Document extract:

※ ※ ※

I follow Andy Kriebel and Eva Murray’s Makeover Monday series on Twitter where people are encouraged to remake data visualizations from the news. This week’s data source was a meaty one, an export of over 30,000 tweets courtesy of the Trump Twitter Archive.
A big part of doing analysis on publicly available data sources is to first check the existing body of research. This helps avoid reinventing the wheel and can illuminate some opportunities. Data scientist David Robinson published an analysis in August 2016 showing that Trump tweets originating from an Android client were coming from Trump’s personal device whereas tweets originating from iPhone were coming from Trump’s staff. Robinson then used sentiment analysis to show how the Android tweets tended to be the angrier ones, whereas the staff tweets were more measured.
Buzzfeed published a couple of articles in December 2016 containing visualizations of Trump Tweets. The earlier piece visualized news sources Trump shared as a set of bubble clusters. Later that month, they published a similar set of circles – arranged in a grid this time – showing accounts Trump has retweeted. That second article was the focus for the remake challenge.
Let’s start with what I like and don’t like about the Buzzfeed view:
I like that it’s a timely and relevant data source, as Trump’s use and misuse of Twitter has relevance to the news cycle ahead of his inauguration. I think it’s useful to rank his retweets as a way to shine light on which people and organizations Trump trusts.
As to what I don’t like, circles aren’t the ideal design choice for comparing volume. As a general rule, it’s easier and more intuitive to compare rectangles. The problem with circles is it’s unclear whether I should be comparing diameter or area, and even if I knew to compare area, it would be the same difficulty as calculating instantly the difference in surface area between a 16″ large pizza and a 14″ medium. Encoding volume to circle size is more appropriate in cases where precision isn’t critical, as in Hans Rosling’s animated scatter plots. In Rosling’s visualizations, the X and Y axis positions are more important to know than the exact deltas between the circle sizes, which serve as more of a general indicator for big, small, and medium-sized countries.

※ ※ ※

Complete the following:
#1 Return word for word the stretch of the Makeover Monday write-up that begins at the words "Buzzfeed published a" and stops after "the remake challenge.".
#2 Carry the Makeover Monday write-up further, starting right after its last sentence.
The listing after this point has no connection to the Makeover Monday write-up.

Information supplied:
※ ※ ※

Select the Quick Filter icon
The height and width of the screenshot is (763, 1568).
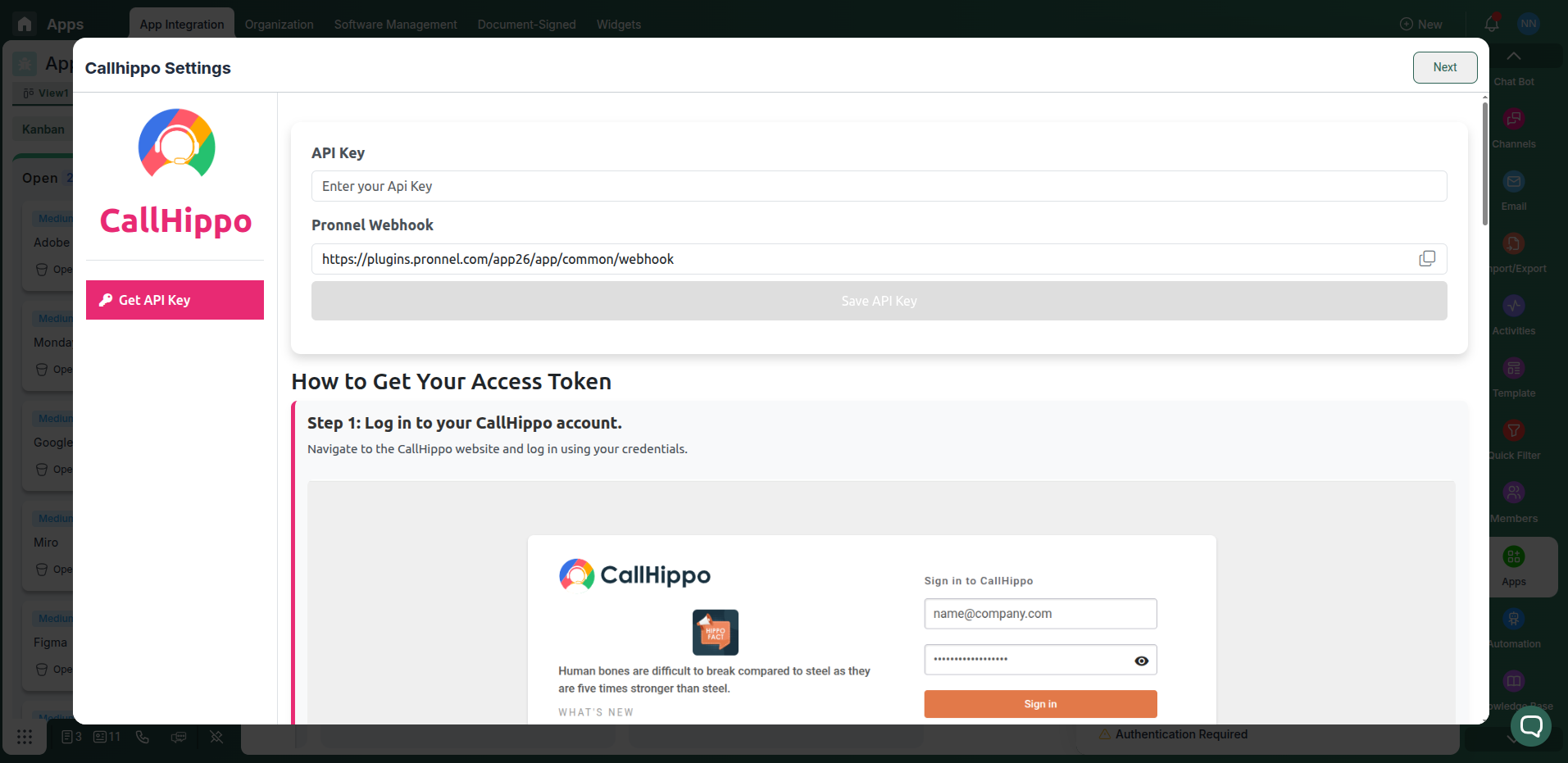1513,430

※ ※ ※

Solved tasks:
#1
Buzzfeed published a couple of articles in December 2016 containing visualizations of Trump Tweets. The earlier piece visualized news sources Trump shared as a set of bubble clusters. Later that month, they published a similar set of circles – arranged in a grid this time – showing accounts Trump has retweeted. That second article was the focus for the remake challenge.

#2
Buzzfeed’s visualization also lacks context around time, and since Twitter communicates information via a timeline, that angle seems important. The main story I got from the Buzzfeed piece is that Trump retweets many different accounts, and they’re all over the map in terms of types and credibility. This much seems in keeping with Trump’s hair-trigger thumbs and short attention span, but it leaves me thinking that there’s much more going on in these numbers.
For my remake, I went with a static infographic format, which allows me to highlight a few key findings from the Twitter data. I enjoy Vox’s “charts that explain” series where they post a set of visualizations that add context to a complex topic, so I used this as a model and went for a tall and skinny dashboard, Trump’s Campaign Twitter Usage in 6 Charts.
Digital analytics is my primary area of professional focus, which means I spend a sizable portion of my waking hours swimming in timestamped web activity data. When I first approach a data set like this, the early exploration questions tend to be things like how much traffic is there?, how did it change over time?, when is volume highest and lowest?, and where did the traffic originate? These can be answered with simple line graphs and heatmap grids.
One go-to I use all the time is a day-of-week/hour-of-day heatmap that can usually provide some useful information about where activity is concentrated during the week. But when I built it with Trump tweets, it looked like there might be a “no tweets during lunch” rule in the Trump org.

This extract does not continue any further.